* _Exercise set_:
a: According to the essay, which studio made the original Splinter Cell and Assassin's Creed games?
b: Summarize the essay in two sentences.

* _Text_:
Chicken & Beef

Have you watched any good movies lately?

Of course you have! Now, while you’re compiling your list, let me ask another question, how many of those are Canadian films? If you’re anything like me, you’re probably racking your brain for an answer and coming up blank. Opting to stay home and plop down in front of the TV doesn’t offer any reprieve either. Seeing the popularity of shows like America’s Next Top Model and, god forbid, Jersey Shore, I can’t help but feel like we’re getting to the point where the only Canadian things we’re consuming is our chicken and beef.

Is there something wrong with us? Are we that untalented? I want to believe that slapping rubber discs around with sticks, sliding over frozen water, and making crappy knockoffs of American reality shows (and breeding poultry and cattle too, I guess) aren’t the only things we’re good at. So, it brings some solace to learn that one particular area that Canada is excelling in is none other than the video game industry. Unlike a large part of our film and/or TV media sector, Canada’s video game industry contains a great wealth of, namely, original and innovative content. Over the years, some of the most successful games and original franchises have been developed right here in Canada.

Ubisoft Montreal redefined stealth gameplay and introduced many original and interesting locales and stories in their original Splinter Cell and Assassin’s Creed games. Other big name titles, such as Mass Effect, are also Canadian in origin. Developed in Alberta by BioWare, Mass Effect gave players an entirely new and realized universe to immerse themselves in, complete with its own canon and lore. Other new gameplay elements forced players to make choices that had actual consequences, the repercussions of which could even be seen in later installments of the series.

Prior to Mass Effect, BioWare found success with Star Wars: Knights of the Old Republic, a single-player RPG (role-playing game) that managed to make Star Wars enjoyable again for fans that had to suffer through George Lucas’ prequels. BioWare did this by breaking away from the long established (and very played out) canon of the Star Wars universe, choosing to set the game a long time before “a long, long time ago”. The game was lauded for its excellent writing, captivating story (and back-story) and an undeniably interesting cast of characters that you actually came to care about as you progressed through the game.

These characteristics and features were retained and advanced throughout BioWare’s subsequent projects, including Mass Effect and recently, even in Star Wars: The Old Republic, BioWare’s new MMORPG (massively multiplayer online role-playing game), a genre where in-depth stories and elaborate NPCs (non-player characters) are not typically seen.

* _Material shown_:
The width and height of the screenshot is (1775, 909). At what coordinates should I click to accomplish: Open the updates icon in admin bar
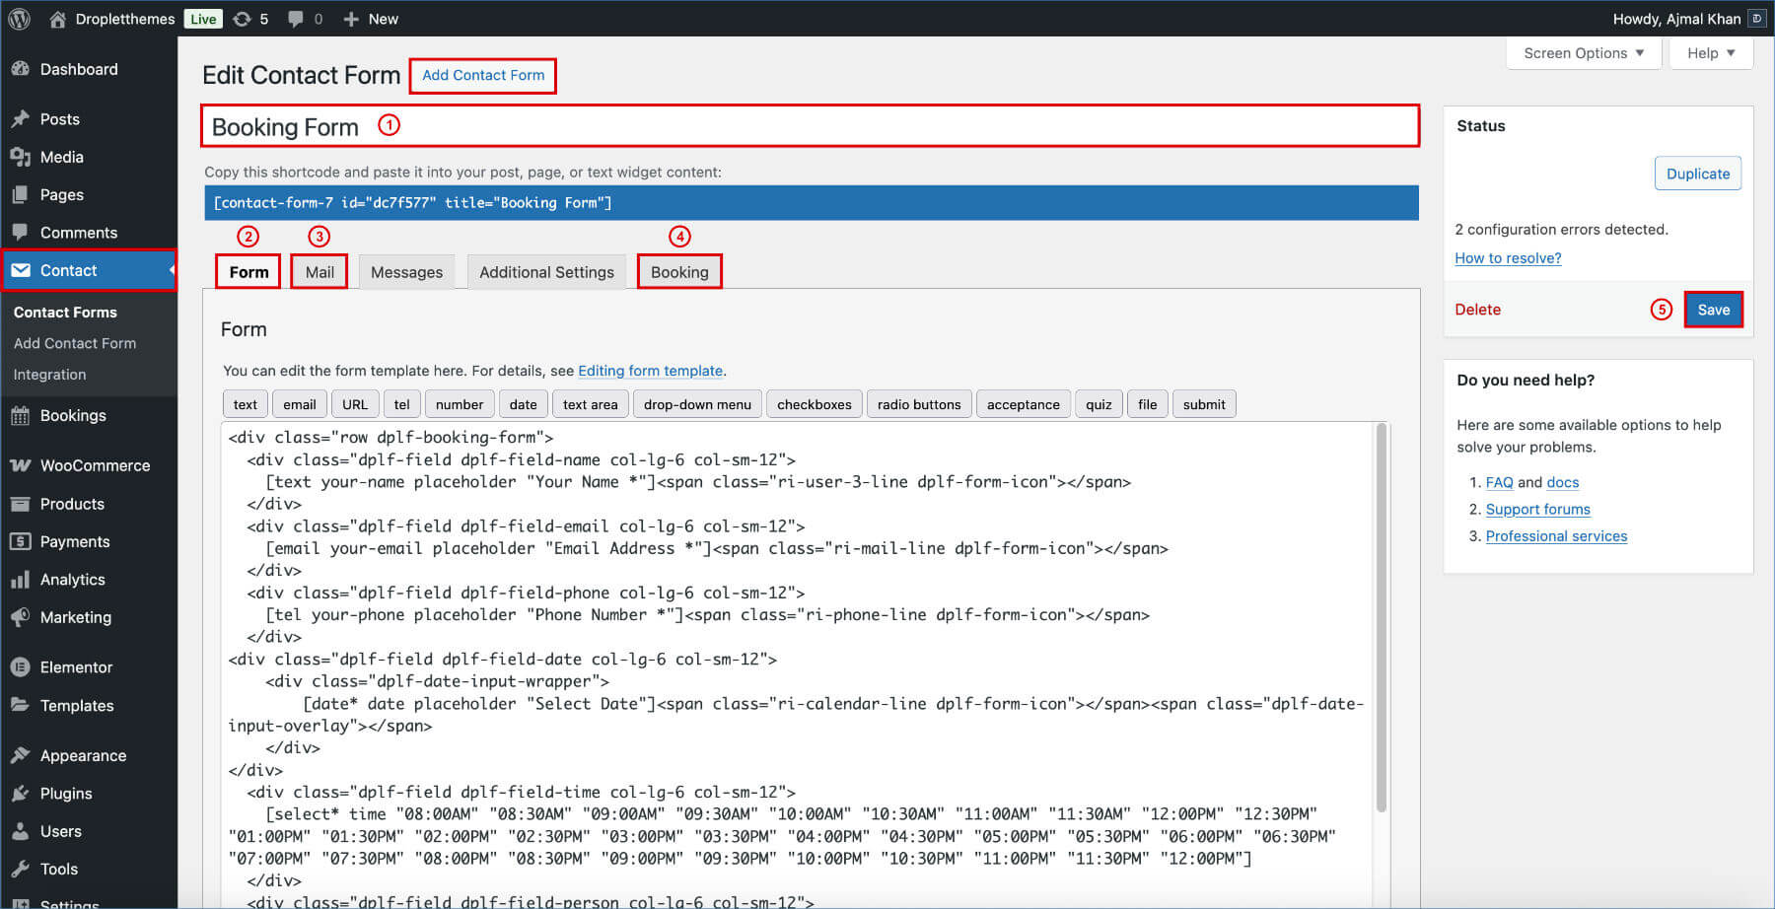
* * *
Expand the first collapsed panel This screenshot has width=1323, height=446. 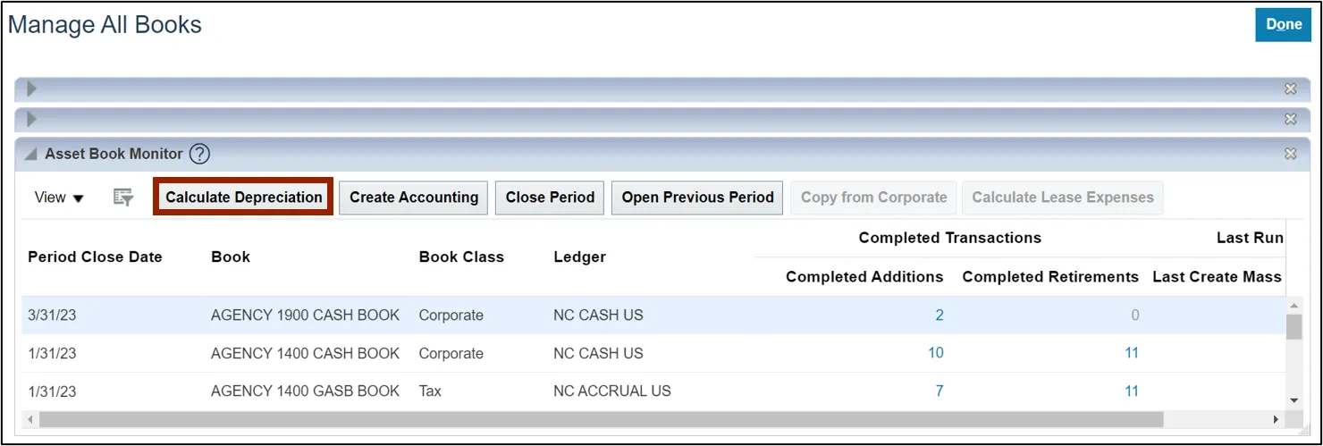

* _Worked answers_:
a: Ubisoft Montreal

b: The essay notes that few of the films and shows people watch are Canadian, but it takes comfort in Canada's video game industry, which it says is rich in original and innovative content. As examples it cites Ubisoft Montreal's Splinter Cell and Assassin's Creed and BioWare's Mass Effect and Star Wars games, and it praises BioWare for writing, story, and characters that it kept and advanced in later projects.